Extracted text
-- begin --
# Certainteed wallboard



## moore (Dec 2, 2010)

1. Grid marxs is crumble board [like all n/g board ] paper is very weak ,,but has a good recess. butts are fuzzy [loose paper ] have to v it or prefill.
2. Pro rock.. high shoulders every time . At first I thought bad batch .,,but no. face is rippled BAD!! see pic. 
3. Templeinland rock ..same as pro rock ,heavy ripples in field ,and VERY high shoulders . I will say pro rock @ temple rock have a decent factory cut on butts.
I called all G/Cs ,and told them it's USG or find someone else to do your work. I'm not fighting this trash anymore. 


I only supply labor.,,,,and I aint changing that.. ,,,,,,,:furious:


----------



## SlimPickins (Aug 10, 2010)

I feel your pain brother...I'm going to have call the supply house after today...at least 75% of the recesses were high shouldered today. I'd love to be able to get away with using smaller blades on the bevel....but I just can't. What a waste of material.


----------



## MacDry (Feb 1, 2010)

*high shoulders eh......*

hey, this is going to sound stupid since I should probably know this after seven years, but what does high shouldered refer to exactly? The bevel....? thanks in advance!


----------



## moore (Dec 2, 2010)
-- end --
Data section
-- begin --
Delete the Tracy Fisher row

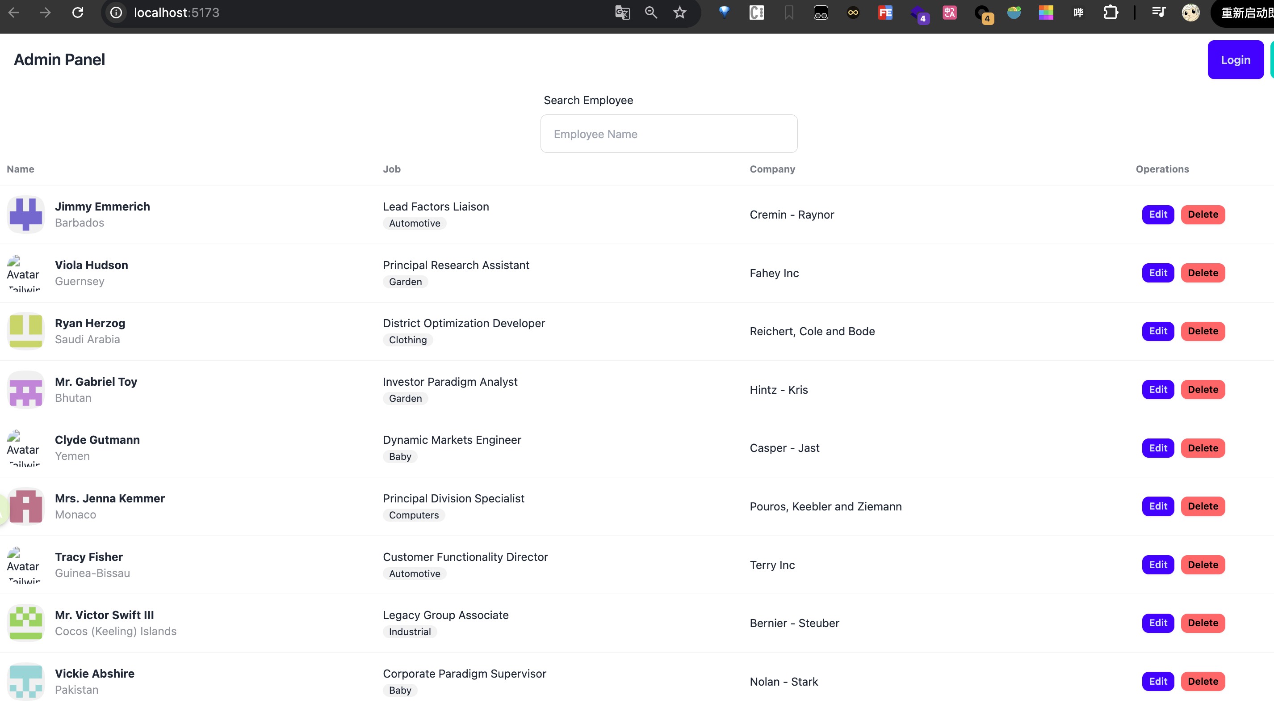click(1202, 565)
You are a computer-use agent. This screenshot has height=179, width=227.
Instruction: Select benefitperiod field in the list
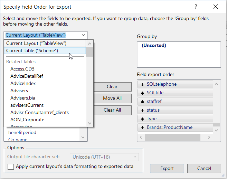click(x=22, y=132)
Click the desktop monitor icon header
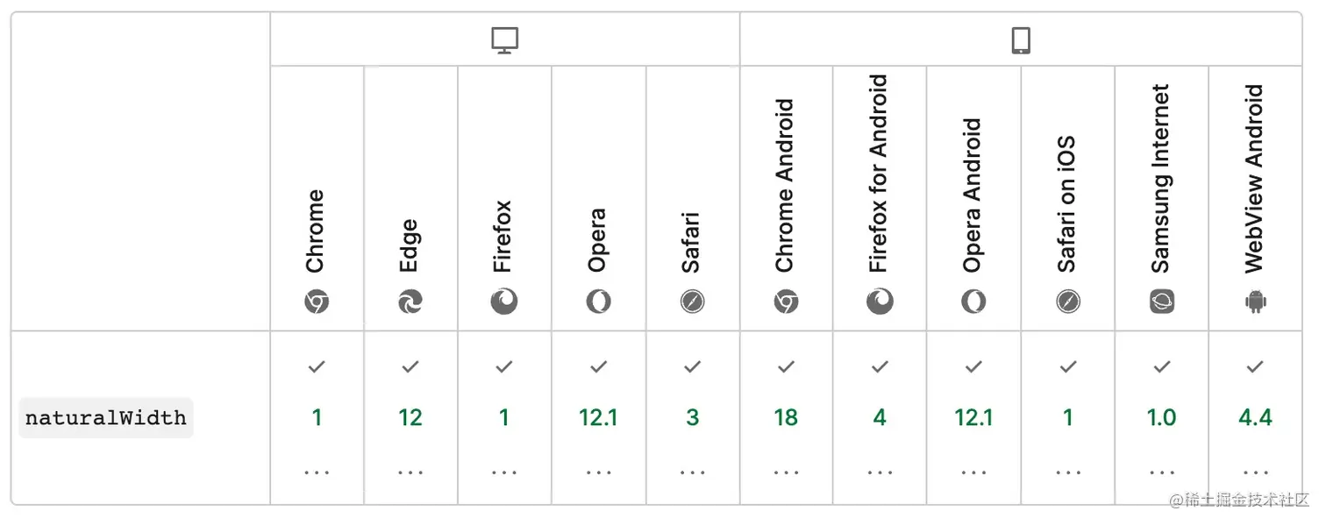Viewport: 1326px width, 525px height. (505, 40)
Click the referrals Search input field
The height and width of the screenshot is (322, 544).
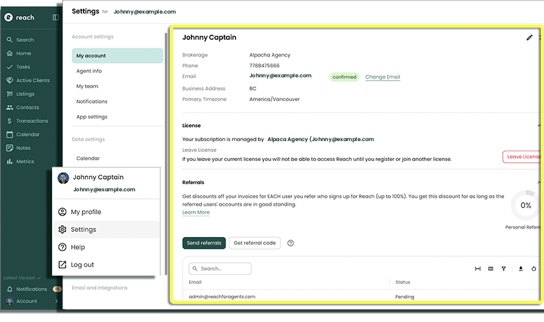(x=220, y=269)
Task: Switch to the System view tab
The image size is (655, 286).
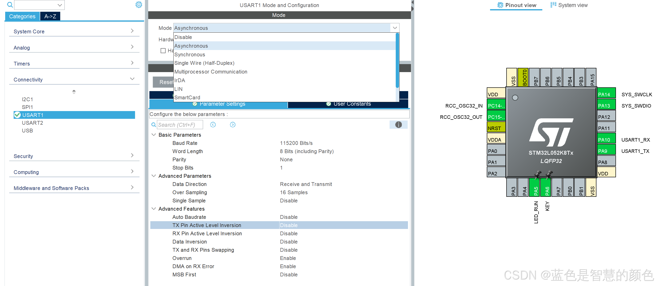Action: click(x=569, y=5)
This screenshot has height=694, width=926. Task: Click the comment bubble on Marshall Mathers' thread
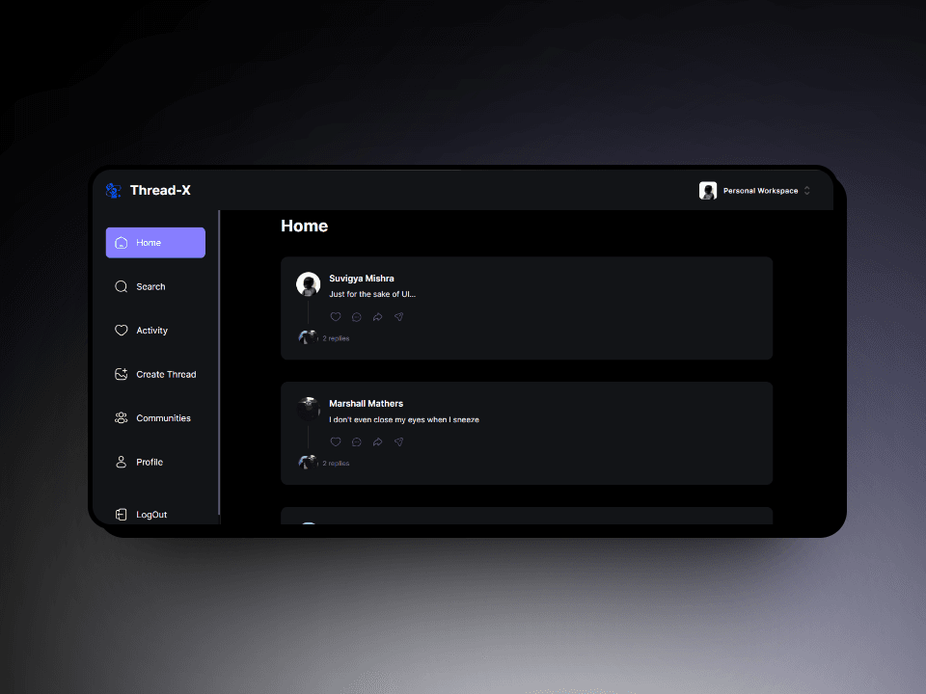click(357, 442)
-- end --
-- begin --
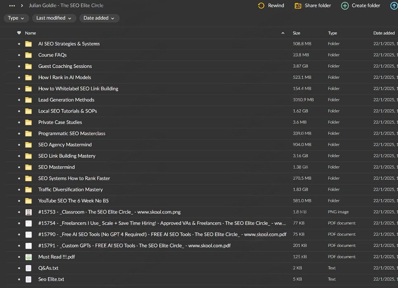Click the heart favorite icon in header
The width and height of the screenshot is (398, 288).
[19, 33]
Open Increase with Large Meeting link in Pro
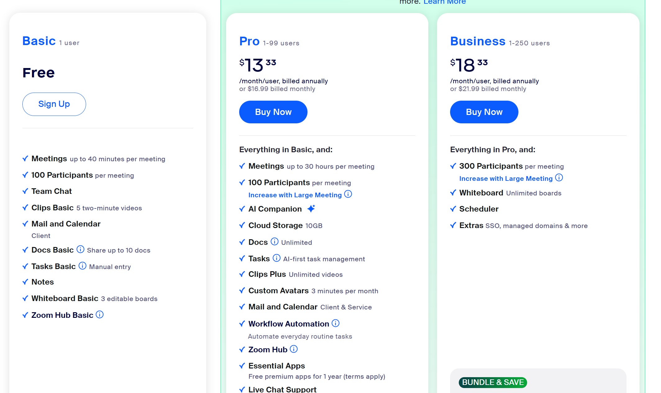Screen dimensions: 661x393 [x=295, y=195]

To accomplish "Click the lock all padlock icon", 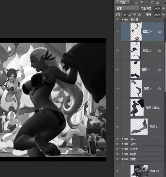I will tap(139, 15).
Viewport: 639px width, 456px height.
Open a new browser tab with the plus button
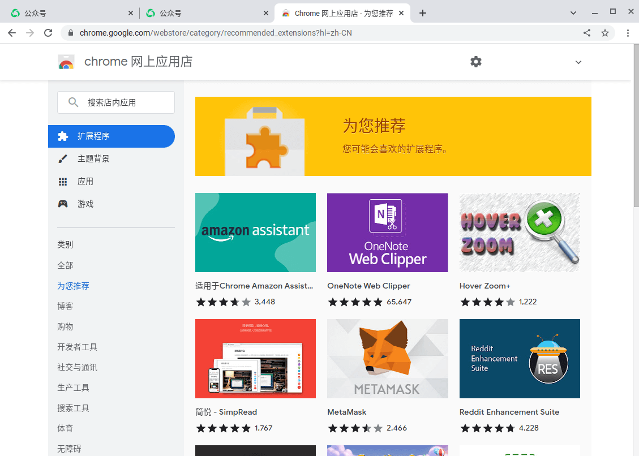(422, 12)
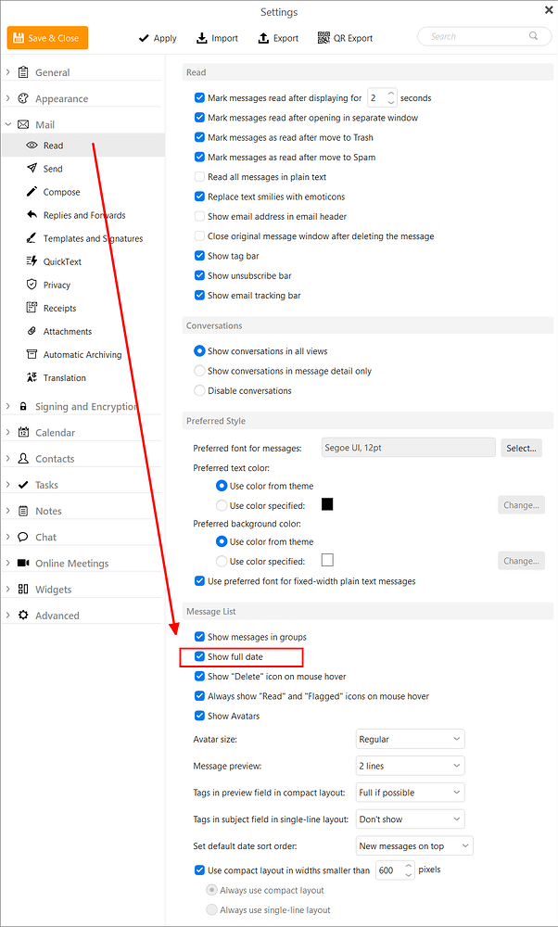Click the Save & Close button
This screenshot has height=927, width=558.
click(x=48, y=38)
-- end --
What is required
In the forum thread on Certainteed wallboard, name every board that moore's first post criticizes in its numbered list.

Response
Grid marxs, Pro rock, Templeinland rock